Washougal's council races: An Either/Or affair?

Danish philosopher Soren Kierkegaard came to mind Friday morning as I read comments Washougal Mayor Sean Guard made underneath an article I wrote about the city’s upcoming council elections.

More precisely, the name of a Kierkegaard book came to mind.

This might seem odd at first glance, I realize. What is a 21st century Cajun-American doing referencing a 19th century Danish philosopher? Bear with me.

Guard mentioned he believed the council races in Washougal would “be more about philosophy than anything else.” You can read his full comments by clicking here and scrolling down.

Guard’s use of the term philosophy and his comments about councilman Jon Russell afterward brought to mind Kierkegaard’s seminal work, Either/Or.

The Washougal council races seem to be shaping up as an Either/Or proposition, as in either you vote for Guard’s candidates or you vote for those Russell supports.

Of course free will exists in Washougal, like everywhere else, and I would expect voters would make their decisions on a candidate by candidate basis.

Guard says he favors candidates who will make decisions that are best for Washougal, as opposed to decisions based on ideology. Russell says he favors fiscally conservative candidates who will best guide the city through the recession.

The two men differ on all four council races.

Here’s a breakdown:

Position 2: Guard favors incumbent Rod Morris; Russell favors challenger Caryn Plinski.

Position 4: Guard favors challenger Joyce Lindsay; Russell favors incumbent Michael Delavar.

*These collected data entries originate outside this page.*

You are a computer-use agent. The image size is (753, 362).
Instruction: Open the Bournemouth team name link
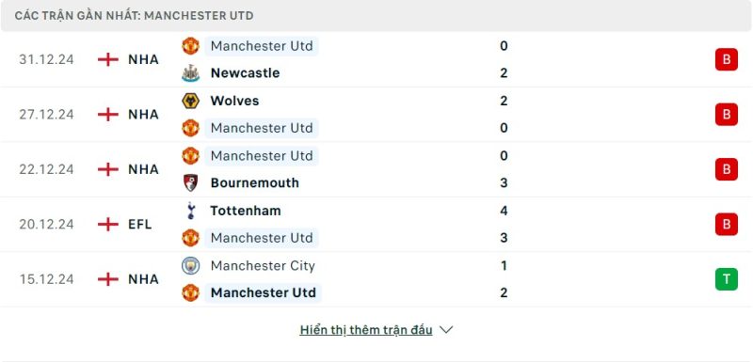coord(254,182)
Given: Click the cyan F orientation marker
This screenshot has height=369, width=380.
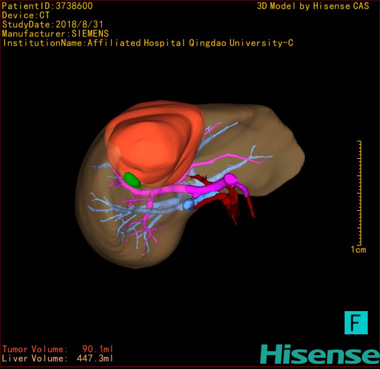Looking at the screenshot, I should 356,322.
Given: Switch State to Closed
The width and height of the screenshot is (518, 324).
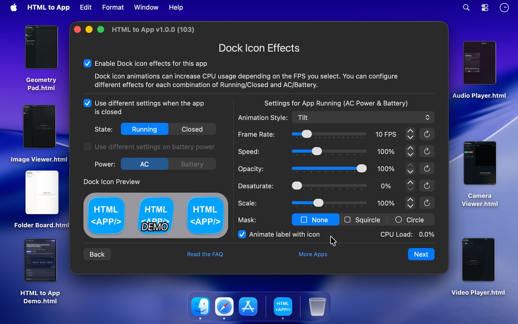Looking at the screenshot, I should point(192,129).
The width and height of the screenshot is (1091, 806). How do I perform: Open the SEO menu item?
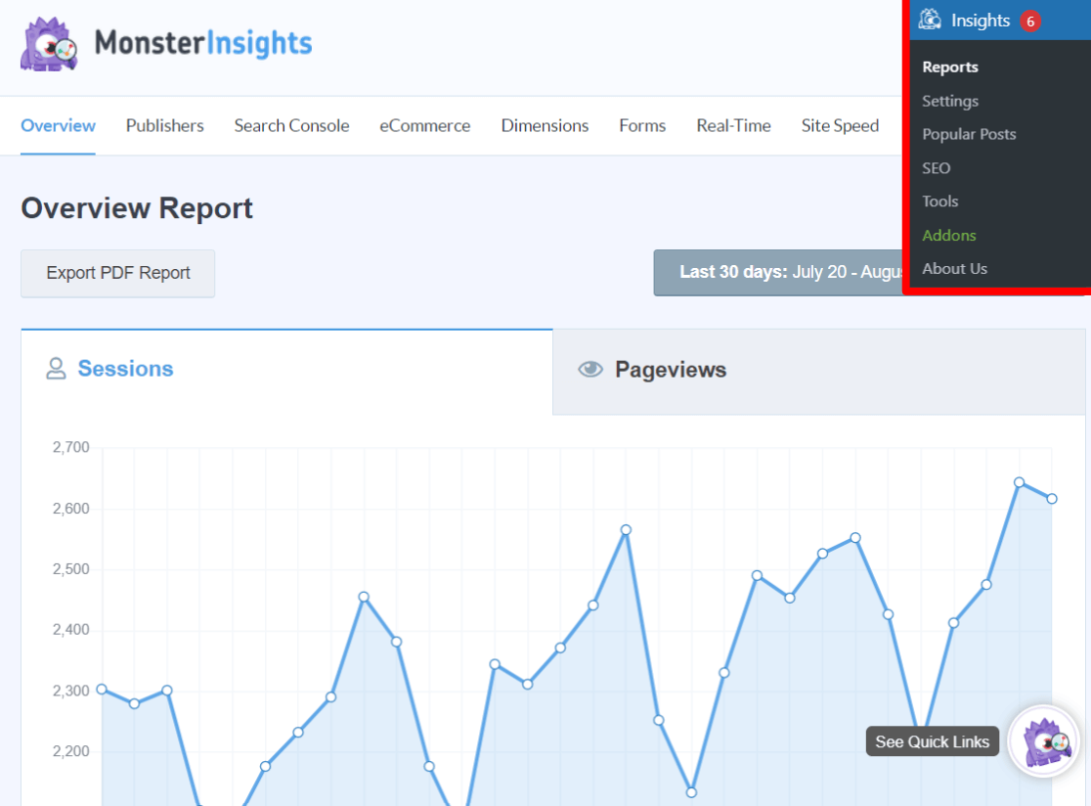[x=936, y=167]
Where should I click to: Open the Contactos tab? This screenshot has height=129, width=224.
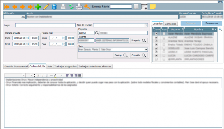(171, 24)
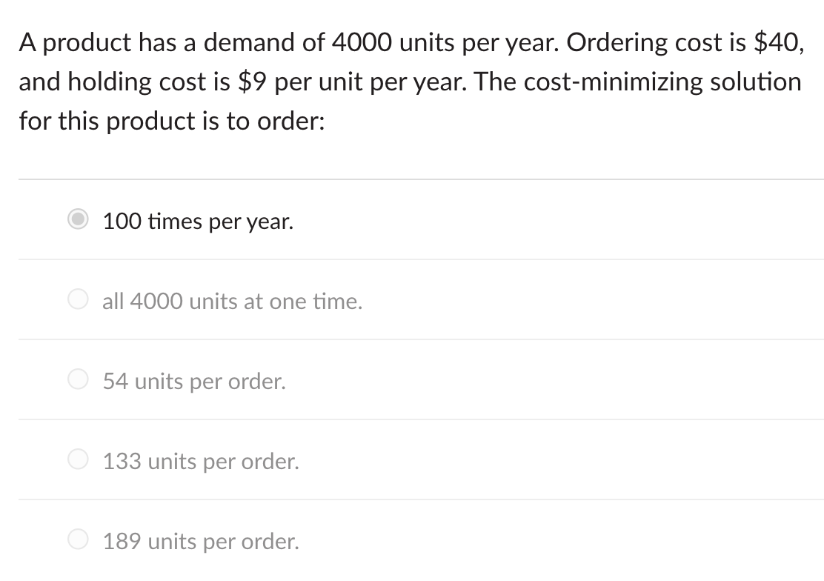
Task: Click the "54 units per order." answer label
Action: tap(194, 382)
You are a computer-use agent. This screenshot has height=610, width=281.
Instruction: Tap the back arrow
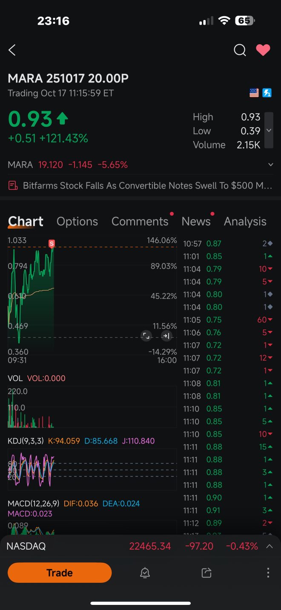click(x=12, y=50)
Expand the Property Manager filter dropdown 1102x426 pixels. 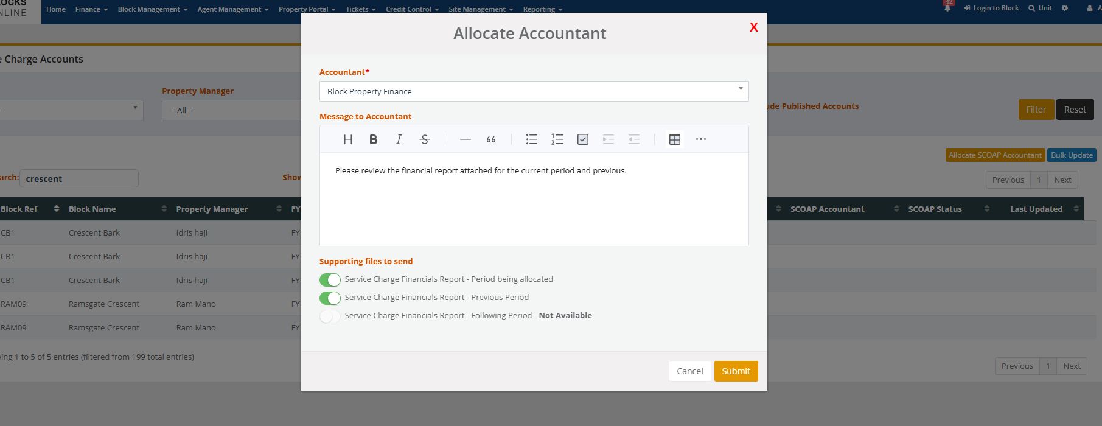coord(231,110)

Position 5: Guard favors challenger Niki Anderson; Russell favors incumbent Jennifer McDaniel.

Position 7: Guard favors incumbent Molly Coston; Russell favors challenger Connie Jo Freeman.

It’s important to note I am only aware of Russell formally endorsing one candidate, Freeman. He voiced support for the other three candidates in the comments section of the aforementioned Washougal council election story I wrote.

So what do you think? Are Washougal’s council races an Either/Or proposition? And should I have bypassed Kierkegaard’s Either/Or and referenced Portland singer-songwriter Elliott Smith’s Either/Or album instead?